:: Task prompt ::
Convert the rows from the line containing "Screen dimensions: 251x339" through the line containing "click(310, 161)" into a two-column CSV with the headers input and output. Give each row one CSV line, with each field in quotation marks and line breaks replaced by spaces.

---

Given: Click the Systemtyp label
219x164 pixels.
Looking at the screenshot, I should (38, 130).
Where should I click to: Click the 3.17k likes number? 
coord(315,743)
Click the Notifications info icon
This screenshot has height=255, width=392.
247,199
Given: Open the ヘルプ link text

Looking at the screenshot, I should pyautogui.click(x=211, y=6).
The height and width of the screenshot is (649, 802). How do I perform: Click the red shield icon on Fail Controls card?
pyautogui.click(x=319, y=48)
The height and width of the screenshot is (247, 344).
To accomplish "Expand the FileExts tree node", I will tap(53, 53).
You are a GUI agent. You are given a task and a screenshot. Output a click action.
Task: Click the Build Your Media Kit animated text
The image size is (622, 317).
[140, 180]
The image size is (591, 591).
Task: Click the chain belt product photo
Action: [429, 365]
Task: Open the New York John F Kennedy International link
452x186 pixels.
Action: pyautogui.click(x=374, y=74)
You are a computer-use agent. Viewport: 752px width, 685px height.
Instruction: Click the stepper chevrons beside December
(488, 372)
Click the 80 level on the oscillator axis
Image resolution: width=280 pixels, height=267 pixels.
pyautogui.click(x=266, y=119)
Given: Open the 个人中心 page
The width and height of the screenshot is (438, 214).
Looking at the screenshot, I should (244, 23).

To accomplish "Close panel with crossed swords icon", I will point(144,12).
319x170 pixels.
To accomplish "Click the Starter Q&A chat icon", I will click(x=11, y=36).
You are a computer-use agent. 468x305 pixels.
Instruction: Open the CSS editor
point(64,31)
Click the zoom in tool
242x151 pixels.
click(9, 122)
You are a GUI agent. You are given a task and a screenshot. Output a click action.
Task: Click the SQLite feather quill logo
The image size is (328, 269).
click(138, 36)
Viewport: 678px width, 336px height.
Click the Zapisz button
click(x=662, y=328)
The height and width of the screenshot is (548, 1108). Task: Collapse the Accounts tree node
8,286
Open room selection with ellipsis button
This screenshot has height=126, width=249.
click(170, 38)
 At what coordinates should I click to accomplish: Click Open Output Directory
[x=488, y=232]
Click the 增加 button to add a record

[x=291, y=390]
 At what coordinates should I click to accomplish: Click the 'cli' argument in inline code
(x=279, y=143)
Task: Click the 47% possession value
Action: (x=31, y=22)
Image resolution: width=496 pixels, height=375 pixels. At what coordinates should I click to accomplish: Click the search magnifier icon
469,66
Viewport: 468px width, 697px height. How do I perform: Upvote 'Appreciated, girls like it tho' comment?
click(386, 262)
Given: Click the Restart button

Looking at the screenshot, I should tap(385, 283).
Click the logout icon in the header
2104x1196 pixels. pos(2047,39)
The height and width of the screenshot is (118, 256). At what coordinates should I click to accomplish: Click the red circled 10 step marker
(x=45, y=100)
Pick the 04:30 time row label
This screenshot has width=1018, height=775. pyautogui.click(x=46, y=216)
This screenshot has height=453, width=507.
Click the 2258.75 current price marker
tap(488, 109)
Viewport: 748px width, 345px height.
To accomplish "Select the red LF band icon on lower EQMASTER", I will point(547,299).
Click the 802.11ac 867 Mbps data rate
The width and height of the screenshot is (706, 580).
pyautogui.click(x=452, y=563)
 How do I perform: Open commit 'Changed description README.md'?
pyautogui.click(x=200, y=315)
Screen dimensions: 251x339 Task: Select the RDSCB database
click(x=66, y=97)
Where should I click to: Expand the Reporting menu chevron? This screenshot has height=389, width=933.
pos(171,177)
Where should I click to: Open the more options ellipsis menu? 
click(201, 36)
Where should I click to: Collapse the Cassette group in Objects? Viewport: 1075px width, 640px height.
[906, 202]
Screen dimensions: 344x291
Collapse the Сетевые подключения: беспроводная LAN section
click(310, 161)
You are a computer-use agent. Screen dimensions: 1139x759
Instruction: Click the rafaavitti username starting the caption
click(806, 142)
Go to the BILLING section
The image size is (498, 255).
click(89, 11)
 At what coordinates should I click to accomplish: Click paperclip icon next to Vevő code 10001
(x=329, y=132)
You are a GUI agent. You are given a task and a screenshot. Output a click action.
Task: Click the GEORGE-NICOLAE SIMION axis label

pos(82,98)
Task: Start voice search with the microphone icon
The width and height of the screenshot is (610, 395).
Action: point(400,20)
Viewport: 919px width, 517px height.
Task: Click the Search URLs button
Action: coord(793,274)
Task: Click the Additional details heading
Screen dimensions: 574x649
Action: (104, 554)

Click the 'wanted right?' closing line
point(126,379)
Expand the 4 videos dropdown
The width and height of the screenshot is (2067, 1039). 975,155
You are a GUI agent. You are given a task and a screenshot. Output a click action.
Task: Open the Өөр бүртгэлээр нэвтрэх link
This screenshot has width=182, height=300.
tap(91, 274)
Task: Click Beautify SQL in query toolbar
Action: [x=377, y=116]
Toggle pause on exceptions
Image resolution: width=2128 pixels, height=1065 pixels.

---

:: Answer to the problem ::
input,output
"Screen dimensions: 251x339 Task: Select the RDSCB database","click(x=66, y=97)"
"Where should I click to: Expand the Reporting menu chevron? This screenshot has height=389, width=933.","pos(171,177)"
"Where should I click to: Open the more options ellipsis menu?","click(201, 36)"
"Where should I click to: Collapse the Cassette group in Objects? Viewport: 1075px width, 640px height.","[906, 202]"
"Screen dimensions: 344x291 Collapse the Сетевые подключения: беспроводная LAN section","click(310, 161)"